• **Exercise instructions**
From the first line of the entries below to the line with "Click question number 5 in the list", give each line again exactly.

• **Given data**

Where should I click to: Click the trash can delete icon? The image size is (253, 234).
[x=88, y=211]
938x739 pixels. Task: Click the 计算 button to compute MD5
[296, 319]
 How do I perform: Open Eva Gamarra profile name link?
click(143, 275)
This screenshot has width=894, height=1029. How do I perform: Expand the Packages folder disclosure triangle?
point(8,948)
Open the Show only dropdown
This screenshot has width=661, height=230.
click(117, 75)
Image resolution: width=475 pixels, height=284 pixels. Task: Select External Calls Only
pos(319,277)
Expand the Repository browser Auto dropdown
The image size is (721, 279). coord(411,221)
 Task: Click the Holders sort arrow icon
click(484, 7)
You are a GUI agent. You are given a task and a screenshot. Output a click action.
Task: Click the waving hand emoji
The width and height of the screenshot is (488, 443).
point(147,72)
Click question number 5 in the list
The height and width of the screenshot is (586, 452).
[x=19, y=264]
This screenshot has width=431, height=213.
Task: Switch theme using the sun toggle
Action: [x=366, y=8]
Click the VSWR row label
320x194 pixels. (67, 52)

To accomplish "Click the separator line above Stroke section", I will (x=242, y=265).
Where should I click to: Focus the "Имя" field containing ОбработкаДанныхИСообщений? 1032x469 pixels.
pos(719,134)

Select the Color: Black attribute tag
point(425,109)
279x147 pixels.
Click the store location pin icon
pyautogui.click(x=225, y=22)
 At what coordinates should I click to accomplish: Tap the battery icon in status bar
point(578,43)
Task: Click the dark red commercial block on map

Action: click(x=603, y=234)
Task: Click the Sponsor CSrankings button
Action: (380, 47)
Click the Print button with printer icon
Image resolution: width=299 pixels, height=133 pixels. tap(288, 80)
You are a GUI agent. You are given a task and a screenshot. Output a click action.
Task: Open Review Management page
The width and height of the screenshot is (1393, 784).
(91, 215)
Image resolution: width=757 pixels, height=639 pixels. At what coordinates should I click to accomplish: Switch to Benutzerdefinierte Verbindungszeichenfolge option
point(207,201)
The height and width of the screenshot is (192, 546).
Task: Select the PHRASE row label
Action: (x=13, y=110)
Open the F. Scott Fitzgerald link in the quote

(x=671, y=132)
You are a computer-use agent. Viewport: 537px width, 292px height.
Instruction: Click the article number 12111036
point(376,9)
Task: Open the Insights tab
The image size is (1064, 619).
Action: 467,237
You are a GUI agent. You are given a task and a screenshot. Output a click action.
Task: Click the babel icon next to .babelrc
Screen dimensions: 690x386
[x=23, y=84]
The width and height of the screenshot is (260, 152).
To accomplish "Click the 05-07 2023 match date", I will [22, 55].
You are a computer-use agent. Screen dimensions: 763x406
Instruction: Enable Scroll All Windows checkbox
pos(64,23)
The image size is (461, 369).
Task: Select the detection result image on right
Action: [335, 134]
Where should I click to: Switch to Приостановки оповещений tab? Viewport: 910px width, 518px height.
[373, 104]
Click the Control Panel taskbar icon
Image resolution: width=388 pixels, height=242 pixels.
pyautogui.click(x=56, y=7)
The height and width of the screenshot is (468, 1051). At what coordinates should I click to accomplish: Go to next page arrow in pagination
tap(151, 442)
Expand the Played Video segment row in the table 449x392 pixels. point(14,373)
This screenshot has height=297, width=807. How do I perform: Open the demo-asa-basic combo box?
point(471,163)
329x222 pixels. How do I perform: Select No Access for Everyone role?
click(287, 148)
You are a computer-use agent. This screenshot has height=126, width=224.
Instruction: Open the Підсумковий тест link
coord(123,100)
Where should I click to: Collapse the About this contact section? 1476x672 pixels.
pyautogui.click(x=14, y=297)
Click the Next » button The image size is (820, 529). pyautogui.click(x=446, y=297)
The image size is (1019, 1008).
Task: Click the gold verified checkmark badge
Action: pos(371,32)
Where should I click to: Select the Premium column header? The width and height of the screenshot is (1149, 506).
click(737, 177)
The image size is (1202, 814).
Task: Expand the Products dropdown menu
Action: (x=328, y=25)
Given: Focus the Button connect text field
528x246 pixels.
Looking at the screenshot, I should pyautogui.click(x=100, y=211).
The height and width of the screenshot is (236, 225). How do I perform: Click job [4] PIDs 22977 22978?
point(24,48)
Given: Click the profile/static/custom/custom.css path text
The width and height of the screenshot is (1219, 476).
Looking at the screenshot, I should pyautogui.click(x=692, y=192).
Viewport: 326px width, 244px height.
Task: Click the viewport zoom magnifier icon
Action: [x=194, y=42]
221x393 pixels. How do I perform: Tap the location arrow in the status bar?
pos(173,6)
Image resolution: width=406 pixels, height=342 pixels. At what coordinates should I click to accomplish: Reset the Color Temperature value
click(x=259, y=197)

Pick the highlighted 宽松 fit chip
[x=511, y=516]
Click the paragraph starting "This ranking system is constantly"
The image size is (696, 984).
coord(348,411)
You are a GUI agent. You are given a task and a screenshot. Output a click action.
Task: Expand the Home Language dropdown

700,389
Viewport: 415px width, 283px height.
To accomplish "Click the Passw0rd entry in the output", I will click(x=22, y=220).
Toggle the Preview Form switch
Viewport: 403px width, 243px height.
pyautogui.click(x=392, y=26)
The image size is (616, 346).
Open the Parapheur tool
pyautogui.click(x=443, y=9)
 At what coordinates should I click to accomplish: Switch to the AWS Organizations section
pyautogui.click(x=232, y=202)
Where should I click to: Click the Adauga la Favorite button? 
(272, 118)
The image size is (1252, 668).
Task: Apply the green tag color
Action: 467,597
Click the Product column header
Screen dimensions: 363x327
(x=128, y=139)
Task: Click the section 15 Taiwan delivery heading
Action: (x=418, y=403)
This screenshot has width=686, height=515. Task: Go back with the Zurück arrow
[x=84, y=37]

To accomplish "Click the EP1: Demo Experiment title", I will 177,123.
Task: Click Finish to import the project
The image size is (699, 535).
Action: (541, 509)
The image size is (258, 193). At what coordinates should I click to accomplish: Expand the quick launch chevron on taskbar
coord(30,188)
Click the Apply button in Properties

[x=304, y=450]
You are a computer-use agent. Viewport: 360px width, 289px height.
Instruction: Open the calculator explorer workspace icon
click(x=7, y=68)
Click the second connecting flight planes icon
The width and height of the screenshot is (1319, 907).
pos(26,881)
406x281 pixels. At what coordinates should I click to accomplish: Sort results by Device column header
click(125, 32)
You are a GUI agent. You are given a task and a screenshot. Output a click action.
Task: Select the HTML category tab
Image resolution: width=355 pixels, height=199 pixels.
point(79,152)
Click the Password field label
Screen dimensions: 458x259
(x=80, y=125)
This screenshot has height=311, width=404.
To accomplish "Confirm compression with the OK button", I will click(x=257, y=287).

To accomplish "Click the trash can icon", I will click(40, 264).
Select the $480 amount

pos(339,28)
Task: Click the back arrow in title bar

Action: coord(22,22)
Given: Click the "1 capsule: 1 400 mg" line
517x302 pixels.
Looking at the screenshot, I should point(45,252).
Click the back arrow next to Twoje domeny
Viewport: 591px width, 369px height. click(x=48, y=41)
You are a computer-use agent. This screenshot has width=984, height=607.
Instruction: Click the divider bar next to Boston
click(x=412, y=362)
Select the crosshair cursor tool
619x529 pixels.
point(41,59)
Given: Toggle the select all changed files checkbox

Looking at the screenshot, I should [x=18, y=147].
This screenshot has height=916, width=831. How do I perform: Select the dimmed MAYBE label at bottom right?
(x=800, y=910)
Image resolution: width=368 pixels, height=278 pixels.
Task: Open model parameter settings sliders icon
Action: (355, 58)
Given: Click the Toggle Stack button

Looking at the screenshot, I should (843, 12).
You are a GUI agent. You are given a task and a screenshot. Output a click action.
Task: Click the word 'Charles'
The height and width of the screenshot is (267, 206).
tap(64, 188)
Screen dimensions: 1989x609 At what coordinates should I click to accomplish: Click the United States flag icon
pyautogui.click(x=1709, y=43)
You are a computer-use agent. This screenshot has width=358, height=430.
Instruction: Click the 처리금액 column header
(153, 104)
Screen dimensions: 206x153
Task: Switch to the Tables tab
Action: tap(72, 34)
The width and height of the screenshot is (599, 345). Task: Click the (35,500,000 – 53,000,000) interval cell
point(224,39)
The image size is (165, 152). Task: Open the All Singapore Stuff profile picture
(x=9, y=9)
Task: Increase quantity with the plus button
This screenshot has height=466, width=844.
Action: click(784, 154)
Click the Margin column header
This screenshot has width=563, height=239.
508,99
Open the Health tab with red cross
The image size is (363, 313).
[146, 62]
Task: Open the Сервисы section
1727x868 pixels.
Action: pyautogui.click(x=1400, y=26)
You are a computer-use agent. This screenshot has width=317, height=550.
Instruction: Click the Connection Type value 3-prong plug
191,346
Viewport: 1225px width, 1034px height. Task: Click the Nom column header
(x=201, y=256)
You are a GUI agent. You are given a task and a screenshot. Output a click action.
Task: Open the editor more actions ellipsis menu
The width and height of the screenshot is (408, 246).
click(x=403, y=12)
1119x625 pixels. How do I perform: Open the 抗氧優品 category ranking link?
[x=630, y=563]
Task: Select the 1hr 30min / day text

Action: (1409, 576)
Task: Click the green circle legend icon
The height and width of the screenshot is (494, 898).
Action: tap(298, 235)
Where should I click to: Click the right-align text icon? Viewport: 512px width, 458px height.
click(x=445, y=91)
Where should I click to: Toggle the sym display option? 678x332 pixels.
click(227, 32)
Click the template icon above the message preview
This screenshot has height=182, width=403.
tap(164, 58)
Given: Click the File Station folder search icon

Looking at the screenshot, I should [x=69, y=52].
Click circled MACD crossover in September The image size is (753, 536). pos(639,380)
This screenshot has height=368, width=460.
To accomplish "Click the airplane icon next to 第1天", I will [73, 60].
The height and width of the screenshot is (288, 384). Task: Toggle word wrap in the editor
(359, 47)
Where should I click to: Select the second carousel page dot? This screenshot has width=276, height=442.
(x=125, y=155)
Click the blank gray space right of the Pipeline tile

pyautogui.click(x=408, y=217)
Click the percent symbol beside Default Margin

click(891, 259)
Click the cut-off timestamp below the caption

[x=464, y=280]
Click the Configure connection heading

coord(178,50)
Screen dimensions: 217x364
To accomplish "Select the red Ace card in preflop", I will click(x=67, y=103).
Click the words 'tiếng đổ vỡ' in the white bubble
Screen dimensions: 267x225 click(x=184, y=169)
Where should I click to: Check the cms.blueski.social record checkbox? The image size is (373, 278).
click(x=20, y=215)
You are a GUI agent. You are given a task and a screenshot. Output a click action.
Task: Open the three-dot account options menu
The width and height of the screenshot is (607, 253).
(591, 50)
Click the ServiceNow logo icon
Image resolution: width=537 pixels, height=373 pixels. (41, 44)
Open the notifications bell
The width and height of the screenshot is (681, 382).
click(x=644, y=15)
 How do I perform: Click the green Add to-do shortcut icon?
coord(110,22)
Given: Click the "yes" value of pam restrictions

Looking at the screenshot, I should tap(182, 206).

• **Exercise response**
Where should I click to: Click the trash can delete icon? The image size is (253, 234).
[x=88, y=211]
938x739 pixels. Task: Click the 计算 button to compute MD5
[296, 319]
 How do I perform: Open Eva Gamarra profile name link?
click(143, 275)
This screenshot has width=894, height=1029. How do I perform: Expand the Packages folder disclosure triangle?
point(8,948)
Open the Show only dropdown
This screenshot has width=661, height=230.
click(117, 75)
Image resolution: width=475 pixels, height=284 pixels. Task: Select External Calls Only
pos(319,277)
Expand the Repository browser Auto dropdown
The image size is (721, 279). coord(411,221)
 Task: Click the Holders sort arrow icon
click(484, 7)
You are a GUI agent. You are given a task and a screenshot. Output a click action.
Task: Click the waving hand emoji
The width and height of the screenshot is (488, 443).
point(147,72)
Click question number 5 in the list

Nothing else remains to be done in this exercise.